Wraith’s passenger reached out of Heather’s chest with razor-sharp claws and tore off the robot’s head before stepping the rest of the way out and tugging Wraith out of the way of the attack.
Wraith continued to smell the steel roses for three perilous seconds before the smile cracked and she threw the bouquet to the ground with a snarl. “God-damnit! Paradox, we can’t keep this up! Sooner or later, one of these punks is gonna get lucky!”
“Do you have a moment to talk about the lor-“
“NO!” Wraith shredded the suit-wearing robot before it could lock her into an awkward debate on religion, and Perry considered his options.
They’re not gonna stop coming, Perry thought. They had enough numbers to throw robots at them until Perry died from old age. Billions.
And Wraith was right. Sooner or later, they would get lucky.
“Chemestro, can you get us out of here?” Perry asked, pointing at the ground. They needed time to disengage, and swimming through bedrock put lots and lots of mass between them and their attackers.
Chemestro nodded.
“Hardcase, grab the computer!”
Boomer scuttled over to Professor Replica’s computer and snatched it up, ripping away the power cable before tossing it into his cockpit. Sin-Eater squawked and ducked the lump of metal as it passed over her head and landed in one of the empty passenger seats.
Perry saw the seatbelts strap themselves around the computer tower before he, Wraith and Chemestro leapt for Boomer’s cockpit.
“Tag, you’re it!” a robot said, touching Perry’s ankle, an instant before Static Shock disabled it.
Well, I mean, if I’m ‘it’, I should go tag some other robots, Perry thought, hesitating mid-flight.
“Git in dere!” the translucent blonde shoved Perry as he turned to chase some of the other robots down. Up close, he could see she was wearing homespun peasant clothes and a fierce expression, moments before her arm transformed into an enormous hammer the size of his torso, striking him in the chest.
Perry tumbled backwards, flipping end-over-end before landing in one of Boomer’s passenger seats, leaving him feeling a bit scrambled.

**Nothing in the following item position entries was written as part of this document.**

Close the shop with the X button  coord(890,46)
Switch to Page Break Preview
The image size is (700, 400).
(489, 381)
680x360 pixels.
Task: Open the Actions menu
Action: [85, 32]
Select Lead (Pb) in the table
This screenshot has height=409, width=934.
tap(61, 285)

Wow, I’m gonna have to apologize to Nat for doing that to her.
Straps whipped themselves around his waist as Boomer dove straight down.
Chemestro closed his eyes and the entire mech slipped into the earth
“Dive deep, I don’t want to get hit by nukes or any of those satellite lasers.” Perry said.

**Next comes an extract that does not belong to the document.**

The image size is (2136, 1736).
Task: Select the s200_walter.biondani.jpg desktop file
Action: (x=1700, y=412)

“Do not speak to me,” Chemestro said, but Perry could feel their downward momentum increase as they put hundreds of feet of solid stone between themselves and the replicators.
Once they were acceptably deep, they could make a break for Franklin City.
One moment they were having the uncomfortable experience of passing through stone, and the next, they were passing through nothing at all.
Air? Perry thought with a frown.
“Did we hit a cave?” Sin-Eater asked, leaning forward.
“I can’t see, lemme just-“
Fwoosh.
Boomer launched a flare, illuminating the cavern. It stretched out of sight, miles in every direction, disappearing into the distance with the curvature of the earth. Solid steel pillars the size of mountains supporting the ceiling.
On the ground, millions upon millions of replicators swarmed, looking like ants from this vantage point, hard at work making more of themselves, preparing to crush humanity.
“We should go back up,” Perry murmured as the replicators stopped what they were doing to look up at them, an action that rippled through the endless sea of robots as they communicated wordlessly with each other.